His desk was clean. He arrived at quarter to 8 in the morning. He
wanted his mail by 8 o'clock in the morning. His desk was clean by
8:30. Because what he couldn't or wouldn't handle, he delegated to
everybody else, through me. He would give me all this stuff, and I
would get the responsibility for assigning it out and reporting back
and all this. And he was free and clear to do what he wanted to do,
you know? He was more that way than the other ARR's. If I had four
of them, I would have gone crazy, you know? Because he was...that's
the way he operated.
Each one of the others had a totally different personality. Some didn't
care about the paperwork, others did their own paperwork--not just
signing forms, but going through memoranda, and identifying things
that had to be done, action items and things like that. So anyway,
it was interesting.
But as I built up a relationship with Joe Tie, placing more and more
confidence or faith in me, it became more comfortable in terms of
dealing with people like Vic Broom, you know. Because in the beginning,
if I didn't have things back when Vic wanted them like tomorrow afternoon,
you know, he'd begin talking to Joe Tie. Well, after Joe Tie could
see that Vic Broom was not being totally reasonable and so forth,
it got a little more balance into it. I could then negotiate a little
more with Vic Broom, you know. Because I was not just a staff flunky
running around but, you know, Joe Tie was backing me up.

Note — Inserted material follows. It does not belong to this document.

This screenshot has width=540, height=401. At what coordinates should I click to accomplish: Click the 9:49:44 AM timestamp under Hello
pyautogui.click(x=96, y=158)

It was a whole different kind of experience for me, working in this
environment. Because where I had been an operations manager with claims
reps and field reps and supervisors to deal with and delegate to,
now I was ,you know, on the other side of it. And I had a few staff
people but nothing like I had had before, you know. But again, we
got along, and it worked out fairly well.
So we worked in that environment. And that was interesting because
we were Region 2A--which was New York, the eastern half of New York
and New Jersey. And Region 2B was the western half of New York State
and Pennsylvania. And Joe Fraker was the Regional representative of
2B. But we were co-located on the same floor; we had regional reps
and staff on one side, regional reps and staff on the other side.
And those two guys didn't like each other: Joe Tie and Joe Fraker.
And they're both deceased now, so it doesn't matter, right? And Joe
O'Connor, who was the Regional Director, sat a couple of floors above
and wanted to see peace and harmony and everybody getting along. But
he didn't do anything to make it happen. He was just a nice guy. And
he was too nice, probably. But that was not his forte either. It was
political.
And that all went back to earlier days with Anna Rosenberg--do you
know that name? Q: Yes. Simermeyer:
She was a famous person in her day. Q: Hugh McKenna told
me about her. Simermeyer: Yes. Well, he would
know more about that cycle. Anyway, Joe O'Connor, I think, was sort
of the tail end of that group. And he came in as Regional Director.
But anyway those two regional reps, they had a whole staff, just as
we did. They had a big SAM, who was Ed Sabatini. Ed Sabatini, who
later became the PSC Director in Philadelphia. So we got to know each
other. We went to conferences together when they had big SAM come
down to Baltimore, you know, and things like that.
But back there in New York, when we'd write regional letters all the
time to get the message out. Every week, you had a regional letter--all
the things that were happening and things that had to happen, and
so forth. And Joe O'Connor's great dream was to have us write a joint
regional letter, you know? But we never did, never would. Because
whenever we tried to do it, Sabatini and I tried to do it. Those two
guys--Fraker and/or Tie--would get a hold of it and object to something,
you know, making it impossible for us to do it. And I don't know if
they had any real political motive like they figured if we started
to do things like that, somebody would decide they could put the region
together?
So we went through life like that. It was not a major obstacle. I
mean, we basically got the same information out to our managers. And
we basically got along. But we didn't get into things like joint conferences
or joint anything. It was always we had ours and they had theirs.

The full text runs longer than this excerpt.